* **Task description**
What is needed is a word-for-word copy of the records below.

(Excerpts from a dataset)

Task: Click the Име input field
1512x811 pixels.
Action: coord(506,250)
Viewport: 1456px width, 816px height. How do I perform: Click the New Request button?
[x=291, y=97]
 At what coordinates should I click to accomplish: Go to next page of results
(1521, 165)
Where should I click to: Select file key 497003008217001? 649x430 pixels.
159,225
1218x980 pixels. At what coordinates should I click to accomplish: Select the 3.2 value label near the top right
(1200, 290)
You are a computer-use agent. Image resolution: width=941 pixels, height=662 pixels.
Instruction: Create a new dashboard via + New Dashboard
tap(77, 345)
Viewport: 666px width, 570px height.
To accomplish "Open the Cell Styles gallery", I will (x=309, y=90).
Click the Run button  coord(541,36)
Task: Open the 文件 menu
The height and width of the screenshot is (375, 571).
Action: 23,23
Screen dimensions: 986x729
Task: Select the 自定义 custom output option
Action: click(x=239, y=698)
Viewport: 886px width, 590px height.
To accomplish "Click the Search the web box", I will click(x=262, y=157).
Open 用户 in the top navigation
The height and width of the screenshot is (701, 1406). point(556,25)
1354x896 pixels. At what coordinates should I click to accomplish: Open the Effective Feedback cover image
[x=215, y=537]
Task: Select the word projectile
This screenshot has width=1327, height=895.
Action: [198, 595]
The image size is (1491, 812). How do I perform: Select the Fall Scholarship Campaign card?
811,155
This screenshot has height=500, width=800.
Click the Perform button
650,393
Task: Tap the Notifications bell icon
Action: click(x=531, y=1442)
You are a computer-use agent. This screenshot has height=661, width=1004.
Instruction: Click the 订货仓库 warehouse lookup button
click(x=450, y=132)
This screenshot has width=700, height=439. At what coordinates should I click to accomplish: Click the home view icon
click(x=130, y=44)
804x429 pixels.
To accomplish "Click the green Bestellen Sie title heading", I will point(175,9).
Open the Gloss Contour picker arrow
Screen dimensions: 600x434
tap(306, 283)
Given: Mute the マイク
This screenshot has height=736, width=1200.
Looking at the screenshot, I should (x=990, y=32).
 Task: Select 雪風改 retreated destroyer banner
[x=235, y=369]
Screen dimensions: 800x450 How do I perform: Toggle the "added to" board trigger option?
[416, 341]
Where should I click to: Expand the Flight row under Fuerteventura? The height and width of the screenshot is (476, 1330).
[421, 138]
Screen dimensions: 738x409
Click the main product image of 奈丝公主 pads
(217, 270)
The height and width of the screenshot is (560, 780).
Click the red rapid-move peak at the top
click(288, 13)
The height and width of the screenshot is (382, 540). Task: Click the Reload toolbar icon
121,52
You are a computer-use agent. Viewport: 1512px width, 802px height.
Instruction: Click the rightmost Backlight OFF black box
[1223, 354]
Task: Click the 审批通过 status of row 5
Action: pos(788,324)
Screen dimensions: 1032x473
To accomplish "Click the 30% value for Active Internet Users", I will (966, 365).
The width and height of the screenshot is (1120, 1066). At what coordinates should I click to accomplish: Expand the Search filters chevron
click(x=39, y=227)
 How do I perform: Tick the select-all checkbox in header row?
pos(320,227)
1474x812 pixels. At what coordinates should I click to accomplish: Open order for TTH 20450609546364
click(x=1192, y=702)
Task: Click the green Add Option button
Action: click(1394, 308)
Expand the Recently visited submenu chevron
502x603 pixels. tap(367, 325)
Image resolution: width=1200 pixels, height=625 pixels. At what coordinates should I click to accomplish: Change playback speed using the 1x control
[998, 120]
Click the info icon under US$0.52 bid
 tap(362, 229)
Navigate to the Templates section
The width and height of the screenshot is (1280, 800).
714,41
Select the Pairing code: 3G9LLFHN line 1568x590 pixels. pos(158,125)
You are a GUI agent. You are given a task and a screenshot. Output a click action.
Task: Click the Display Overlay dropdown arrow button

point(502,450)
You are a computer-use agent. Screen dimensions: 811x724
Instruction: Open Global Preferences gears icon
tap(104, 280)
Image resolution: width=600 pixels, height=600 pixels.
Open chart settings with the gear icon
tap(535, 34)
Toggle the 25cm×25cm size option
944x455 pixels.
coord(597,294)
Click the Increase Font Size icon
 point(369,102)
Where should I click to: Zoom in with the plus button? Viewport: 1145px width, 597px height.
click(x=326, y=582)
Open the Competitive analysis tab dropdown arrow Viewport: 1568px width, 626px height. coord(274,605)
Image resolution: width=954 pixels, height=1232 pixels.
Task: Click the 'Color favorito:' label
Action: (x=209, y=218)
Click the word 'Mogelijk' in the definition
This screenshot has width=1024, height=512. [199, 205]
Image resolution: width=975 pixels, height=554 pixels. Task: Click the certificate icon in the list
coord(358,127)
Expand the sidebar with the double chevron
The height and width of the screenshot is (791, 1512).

* **Task output**
Task: Click the Име input field
1512x811 pixels.
Action: coord(506,250)
Viewport: 1456px width, 816px height. How do I perform: Click the New Request button?
[x=291, y=97]
 At what coordinates should I click to accomplish: Go to next page of results
(1521, 165)
Where should I click to: Select file key 497003008217001? 649x430 pixels.
159,225
1218x980 pixels. At what coordinates should I click to accomplish: Select the 3.2 value label near the top right
(1200, 290)
You are a computer-use agent. Image resolution: width=941 pixels, height=662 pixels.
Instruction: Create a new dashboard via + New Dashboard
tap(77, 345)
Viewport: 666px width, 570px height.
To accomplish "Open the Cell Styles gallery", I will (x=309, y=90).
Click the Run button  coord(541,36)
Task: Open the 文件 menu
The height and width of the screenshot is (375, 571).
Action: 23,23
Screen dimensions: 986x729
Task: Select the 自定义 custom output option
Action: click(x=239, y=698)
Viewport: 886px width, 590px height.
To accomplish "Click the Search the web box", I will click(x=262, y=157).
Open 用户 in the top navigation
The height and width of the screenshot is (701, 1406). point(556,25)
1354x896 pixels. At what coordinates should I click to accomplish: Open the Effective Feedback cover image
[x=215, y=537]
Task: Select the word projectile
This screenshot has width=1327, height=895.
Action: [198, 595]
The image size is (1491, 812). How do I perform: Select the Fall Scholarship Campaign card?
811,155
This screenshot has height=500, width=800.
Click the Perform button
650,393
Task: Tap the Notifications bell icon
Action: click(x=531, y=1442)
You are a computer-use agent. This screenshot has height=661, width=1004.
Instruction: Click the 订货仓库 warehouse lookup button
click(x=450, y=132)
This screenshot has width=700, height=439. At what coordinates should I click to accomplish: Click the home view icon
click(x=130, y=44)
804x429 pixels.
To accomplish "Click the green Bestellen Sie title heading", I will point(175,9).
Open the Gloss Contour picker arrow
Screen dimensions: 600x434
tap(306, 283)
Given: Mute the マイク
This screenshot has height=736, width=1200.
Looking at the screenshot, I should (x=990, y=32).
 Task: Select 雪風改 retreated destroyer banner
[x=235, y=369]
Screen dimensions: 800x450 How do I perform: Toggle the "added to" board trigger option?
[416, 341]
Where should I click to: Expand the Flight row under Fuerteventura? The height and width of the screenshot is (476, 1330).
[421, 138]
Screen dimensions: 738x409
Click the main product image of 奈丝公主 pads
(217, 270)
The height and width of the screenshot is (560, 780).
Click the red rapid-move peak at the top
click(288, 13)
The height and width of the screenshot is (382, 540). Task: Click the Reload toolbar icon
121,52
You are a computer-use agent. Viewport: 1512px width, 802px height.
Instruction: Click the rightmost Backlight OFF black box
[1223, 354]
Task: Click the 审批通过 status of row 5
Action: pos(788,324)
Screen dimensions: 1032x473
To accomplish "Click the 30% value for Active Internet Users", I will (966, 365).
The width and height of the screenshot is (1120, 1066). At what coordinates should I click to accomplish: Expand the Search filters chevron
click(x=39, y=227)
 How do I perform: Tick the select-all checkbox in header row?
pos(320,227)
1474x812 pixels. At what coordinates should I click to accomplish: Open order for TTH 20450609546364
click(x=1192, y=702)
Task: Click the green Add Option button
Action: click(1394, 308)
Expand the Recently visited submenu chevron
502x603 pixels. tap(367, 325)
Image resolution: width=1200 pixels, height=625 pixels. At what coordinates should I click to accomplish: Change playback speed using the 1x control
[998, 120]
Click the info icon under US$0.52 bid
 tap(362, 229)
Navigate to the Templates section
The width and height of the screenshot is (1280, 800).
714,41
Select the Pairing code: 3G9LLFHN line 1568x590 pixels. pos(158,125)
You are a GUI agent. You are given a task and a screenshot. Output a click action.
Task: Click the Display Overlay dropdown arrow button

point(502,450)
You are a computer-use agent. Screen dimensions: 811x724
Instruction: Open Global Preferences gears icon
tap(104, 280)
Image resolution: width=600 pixels, height=600 pixels.
Open chart settings with the gear icon
tap(535, 34)
Toggle the 25cm×25cm size option
944x455 pixels.
coord(597,294)
Click the Increase Font Size icon
 point(369,102)
Where should I click to: Zoom in with the plus button? Viewport: 1145px width, 597px height.
click(x=326, y=582)
Open the Competitive analysis tab dropdown arrow Viewport: 1568px width, 626px height. coord(274,605)
Image resolution: width=954 pixels, height=1232 pixels.
Task: Click the 'Color favorito:' label
Action: (x=209, y=218)
Click the word 'Mogelijk' in the definition
This screenshot has width=1024, height=512. [199, 205]
Image resolution: width=975 pixels, height=554 pixels. Task: Click the certificate icon in the list
coord(358,127)
Expand the sidebar with the double chevron
The height and width of the screenshot is (791, 1512).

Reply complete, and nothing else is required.